(Items from a data source)

============================================================

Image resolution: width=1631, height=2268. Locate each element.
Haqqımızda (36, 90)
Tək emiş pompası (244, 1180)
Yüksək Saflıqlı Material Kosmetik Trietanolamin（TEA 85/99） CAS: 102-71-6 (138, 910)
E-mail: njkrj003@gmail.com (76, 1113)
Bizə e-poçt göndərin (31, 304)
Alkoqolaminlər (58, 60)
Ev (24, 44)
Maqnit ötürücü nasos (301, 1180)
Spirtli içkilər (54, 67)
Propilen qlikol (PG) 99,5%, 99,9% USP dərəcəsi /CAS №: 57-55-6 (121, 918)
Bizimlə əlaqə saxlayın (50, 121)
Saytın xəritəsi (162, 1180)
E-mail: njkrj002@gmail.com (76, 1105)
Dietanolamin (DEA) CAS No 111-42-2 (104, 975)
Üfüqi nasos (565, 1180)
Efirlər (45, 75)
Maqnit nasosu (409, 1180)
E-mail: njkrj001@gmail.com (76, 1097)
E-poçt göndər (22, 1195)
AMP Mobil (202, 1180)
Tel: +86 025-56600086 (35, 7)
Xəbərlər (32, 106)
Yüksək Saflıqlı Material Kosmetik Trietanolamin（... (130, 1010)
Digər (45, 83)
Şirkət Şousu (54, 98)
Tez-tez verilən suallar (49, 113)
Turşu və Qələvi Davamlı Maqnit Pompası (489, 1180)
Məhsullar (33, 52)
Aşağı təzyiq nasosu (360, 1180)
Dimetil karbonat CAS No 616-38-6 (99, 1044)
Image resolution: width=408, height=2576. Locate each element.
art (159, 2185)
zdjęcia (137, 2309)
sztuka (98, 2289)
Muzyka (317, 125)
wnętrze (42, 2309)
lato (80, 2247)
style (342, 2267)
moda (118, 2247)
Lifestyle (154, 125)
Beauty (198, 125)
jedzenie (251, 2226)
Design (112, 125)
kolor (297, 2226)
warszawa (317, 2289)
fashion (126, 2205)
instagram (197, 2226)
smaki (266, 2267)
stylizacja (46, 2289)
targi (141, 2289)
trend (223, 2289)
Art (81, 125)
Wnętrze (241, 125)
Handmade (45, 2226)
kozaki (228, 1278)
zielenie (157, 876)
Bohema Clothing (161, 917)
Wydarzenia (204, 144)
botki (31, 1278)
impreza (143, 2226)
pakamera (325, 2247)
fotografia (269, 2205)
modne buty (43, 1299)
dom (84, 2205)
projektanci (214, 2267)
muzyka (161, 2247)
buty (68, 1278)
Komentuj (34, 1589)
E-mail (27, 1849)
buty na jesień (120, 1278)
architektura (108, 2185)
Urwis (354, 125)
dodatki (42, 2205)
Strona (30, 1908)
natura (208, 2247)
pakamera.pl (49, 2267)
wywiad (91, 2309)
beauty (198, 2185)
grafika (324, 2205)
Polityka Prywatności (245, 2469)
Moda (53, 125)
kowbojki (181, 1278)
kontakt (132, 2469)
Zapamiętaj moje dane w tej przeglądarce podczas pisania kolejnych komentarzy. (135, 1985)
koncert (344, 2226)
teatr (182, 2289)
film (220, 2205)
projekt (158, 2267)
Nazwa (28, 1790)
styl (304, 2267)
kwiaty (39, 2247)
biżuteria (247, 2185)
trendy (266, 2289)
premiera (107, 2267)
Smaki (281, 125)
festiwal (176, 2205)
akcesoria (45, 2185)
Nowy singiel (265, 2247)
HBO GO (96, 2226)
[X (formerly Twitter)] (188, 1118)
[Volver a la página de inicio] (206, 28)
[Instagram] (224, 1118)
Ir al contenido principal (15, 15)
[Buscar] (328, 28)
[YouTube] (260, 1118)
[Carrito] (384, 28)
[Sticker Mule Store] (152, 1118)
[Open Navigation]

============================================================

> Work instruction: An exact copy of the entries from the line containing "dodatki (42, 2205)" through the last line is the expected answer.

> Answer section:
dodatki (42, 2205)
Strona (30, 1908)
natura (208, 2247)
pakamera.pl (49, 2267)
wywiad (91, 2309)
beauty (198, 2185)
grafika (324, 2205)
Polityka Prywatności (245, 2469)
Moda (53, 125)
kowbojki (181, 1278)
kontakt (132, 2469)
Zapamiętaj moje dane w tej przeglądarce podczas pisania kolejnych komentarzy. (135, 1985)
koncert (344, 2226)
teatr (182, 2289)
film (220, 2205)
projekt (158, 2267)
Nazwa (28, 1790)
styl (304, 2267)
kwiaty (39, 2247)
biżuteria (247, 2185)
trendy (266, 2289)
premiera (107, 2267)
Smaki (281, 125)
festiwal (176, 2205)
akcesoria (45, 2185)
Nowy singiel (265, 2247)
HBO GO (96, 2226)
[X (formerly Twitter)] (188, 1118)
[Volver a la página de inicio] (206, 28)
[Instagram] (224, 1118)
Ir al contenido principal (15, 15)
[Buscar] (328, 28)
[YouTube] (260, 1118)
[Carrito] (384, 28)
[Sticker Mule Store] (152, 1118)
[Open Navigation]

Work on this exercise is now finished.